Source excerpt →
* start *
Kaal () is a 2005 Indian supernatural horror film written and directed by Soham Shah. It was jointly produced by Karan Johar and Shah Rukh Khan. The film stars John Abraham, Vivek Oberoi, Esha Deol, Lara Dutta and Ajay Devgn. It was released on 29 April 2005 and was an average commercial success at the box office.

The story focuses on a wildlife expert, his wife, and a group of friends who battle against a mysterious entity in the fictional Orbit National Park (alluding to the world-famous Jim Corbett National Park, Nainital, Uttarakhand) for their lives while being helped by a mysterious tour guide. The film sends out the message on protecting the precious wildlife of India.

Plot

Two British nationals are killed by a ferocious tiger in Corbett National Park in India. This incident is followed by several other tiger attacks, and many deaths result, prompting National Geographic to send a correspondent, Krish Thapar to the national park and ascertain what really happened. Krish is accompanied by his wife Riya.

A group of youngsters, consisting of Dev Malhotra, his girlfriend Ishika, his
friends Sajid and Vishal, are on a hunting trip in the hopes of sighting and shooting some big prey. Their car breaks down and Bagga, an alcoholic passerby driver, gives them a lift. Bagga's car accidentally hits Krish's car, which also breaks down and is at the middle of the road. The two groups decide to travel together in Bagga's car, leaving a mechanic to repair Krish's car.

Just a few seconds after they set off, the mechanic disappears and they believe that a wild animal just took him away and decide not to risk their lives to look for him.

Bagga finds them a guesthouse to stay which is owned by a man named DS Pandey. Pandey is a guide who agrees to lead them the next day to the core area, where tigers live, for hunting. That very night Pandey disappears and his decapitated body is found in the nearby swamp the next day. Krish starts to get suspicious about the real cause of the recent deaths in the jungle, as he is an animal expert and recognizes that Pandey's death was not the work of a tiger or any other wild animal. 

Warned by a forest officer named Bashir Khan, the group decides to leave the jungle. Before they depart, they realize that Sajid has gone missing. Dev assumes that he has gone by himself to the core area for hunting. However, the group decide to leave without Sajid. Soon they find Sajid's decapitated body by a lake. The rest are soon confronted by three tigers on the way. The group is saved by a mysterious man who introduces himself as Kaali Pratap Singh and claims to live in the jungle.

On their continued way out of the jungle, they find the road blocked by rocks due to the landslide caused by rain. Kaali shows up again and agrees to lead them out of the jungle.

Kaali appears to be very knowledgeable about the jungle and its history. Krish, who is now more curious about the mysterious deaths, asks him if he knows what's behind those deaths. Kaali responds by telling them a story about a crazy tour guide in this jungle, who used to lead tourists to the wrong places just to have them killed by wild animals. The people in the nearby villages later caught him and beat him to death but his ghost remains in the jungle and continues to kill tourists. None of them believe Kaali's story.
 
Bagga later disappears while repairing his car, rising the fear among the rest. Vishal is decapitated shortly thereafter when a window of their car flies and hus him due to the explosion.
* end *
Short task 1 → Revise the part of the Kaal article that begins with "Kaali appears to" and ends with "to the explosion.", changing "tourists" to "visitors".
Short task 2 → In the Kaal article, who owns the guesthouse that Bagga finds for the group?
Short task 3 → Resume the plot of the Kaal article, starting after its last sentence.

Collected material →
* start *
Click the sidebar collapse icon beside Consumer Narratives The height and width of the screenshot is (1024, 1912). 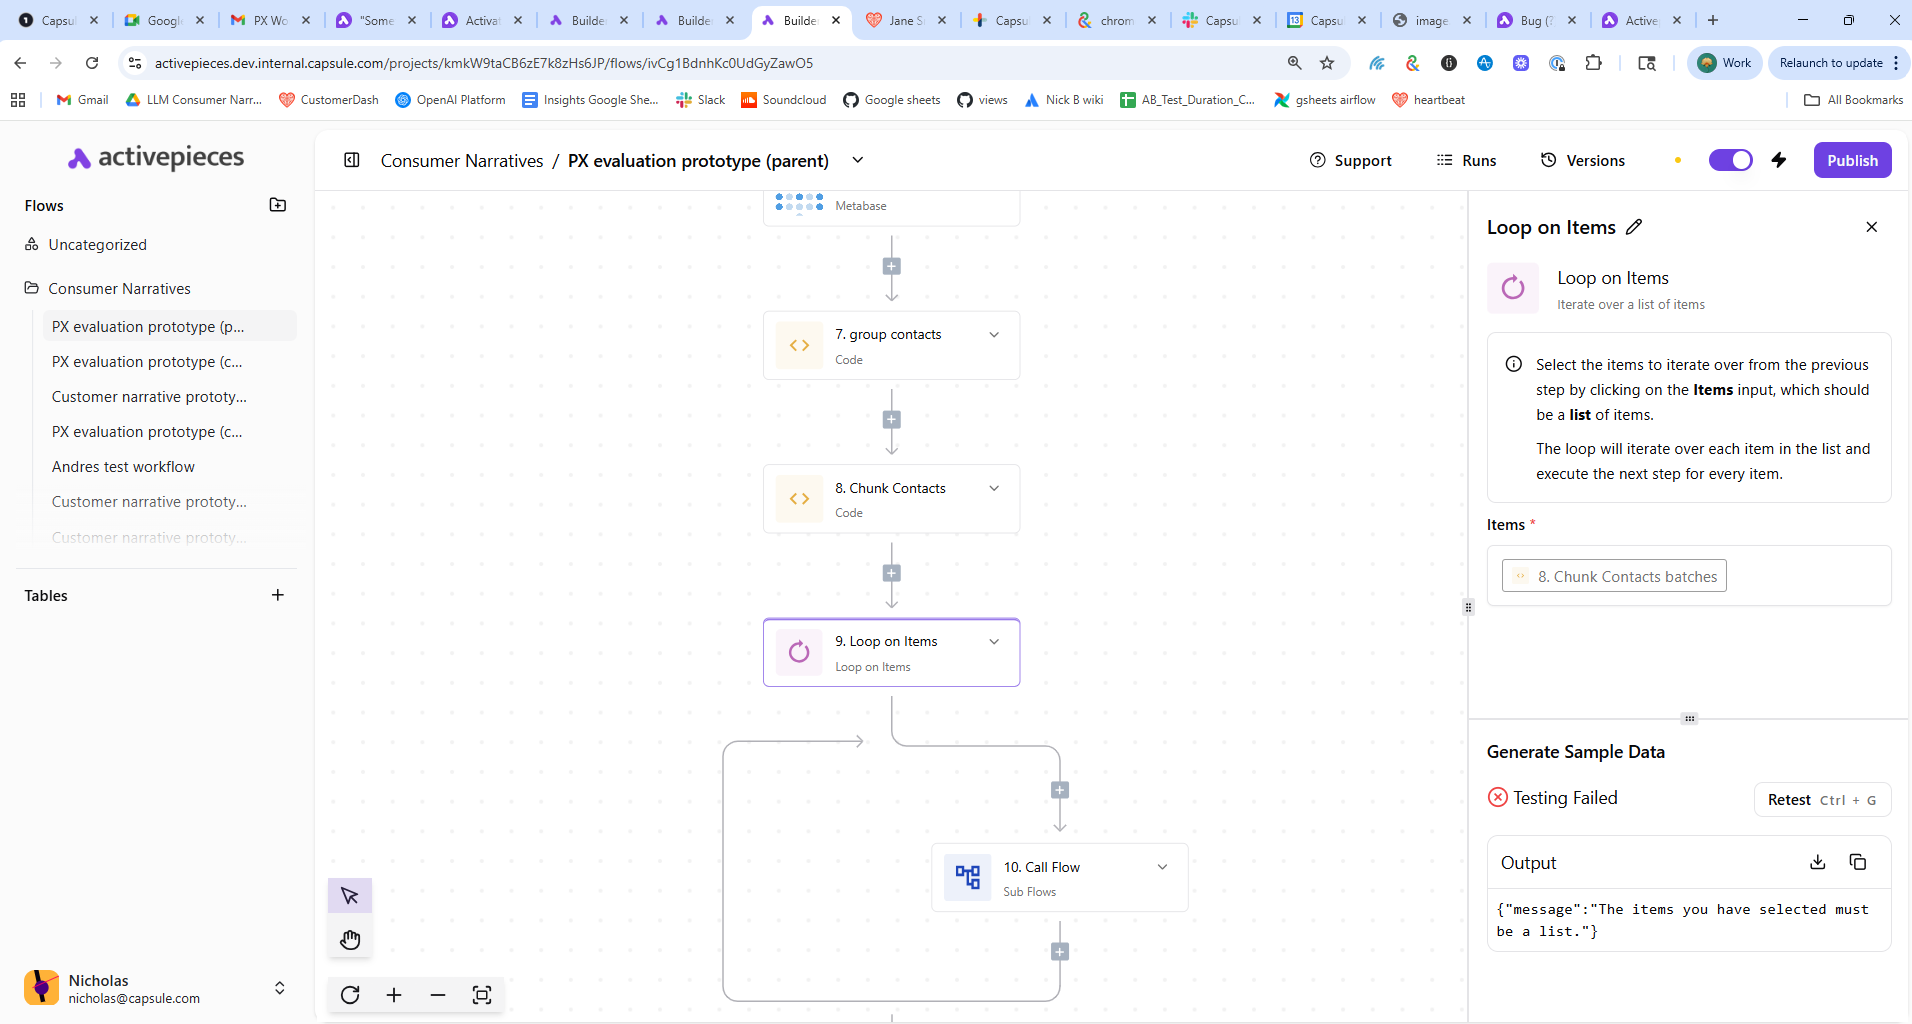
* end *
Exercise answer 1 →
Kaali appears to be very knowledgeable about the jungle and its history. Krish, who is now more curious about the mysterious deaths, asks him if he knows what's behind those deaths. Kaali responds by telling them a story about a crazy tour guide in this jungle, who used to lead visitors to the wrong places just to have them killed by wild animals. The people in the nearby villages later caught him and beat him to death but his ghost remains in the jungle and continues to kill visitors. None of them believe Kaali's story.
 
Bagga later disappears while repairing his car, rising the fear among the rest. Vishal is decapitated shortly thereafter when a window of their car flies and hus him due to the explosion.

Exercise answer 2 → A man named DS Pandey.

Exercise answer 3 →
The rest of the group members carry on and reach a deserted guesthouse in the evening, outside which there is a well. They all go to sleep after being warned by Kaali not to get close to the well. Riya wakes up thirsty in the night. She decides to get water from the well despite Kaali's warning, and is later accidentally hung by her foot in the well and dies.

The remaining group members figure out that Riya is dead and try to pull her body out from the well, while Dev suddenly notices that Kaali does not have a reflection in the well's water. Terrified by this, Dev makes an excuse to send Kaali away by asking him to gather some timbers which can be used to perform Riya's final rites. During this time, he checks all the videos which had been recorded by Vishal and notices that Kaali is not visible in any of them. Dev immediately realizes that the story Kaali told them earlier is true and that he is in fact the ghost of the tour guide mentioned in the story. Dev shows the videos to Krish and Ishika, proving to them that Kaali is a ghost and is indeed responsible for all the mysterious deaths happening in the jungle. They decide to escape the jungle once and for all. Kaali returns to the well with timbers and upon finding nobody there, he realizes that the trio have run away. 

Flashbacks reveal that the villagers did not kill Kaali but instead, took him to the core area where he was brutally beaten up and then thrown in front of a hungry tiger that mauled him to death. The story shifts back to present day where Kaali’s ghost now standing by the well, expresses his immense anger and hatred for tourists who come to the jungle to hunt wild animals and disrupt their well being without any regrets. This is the sole reason why he misleads and then kills tourists.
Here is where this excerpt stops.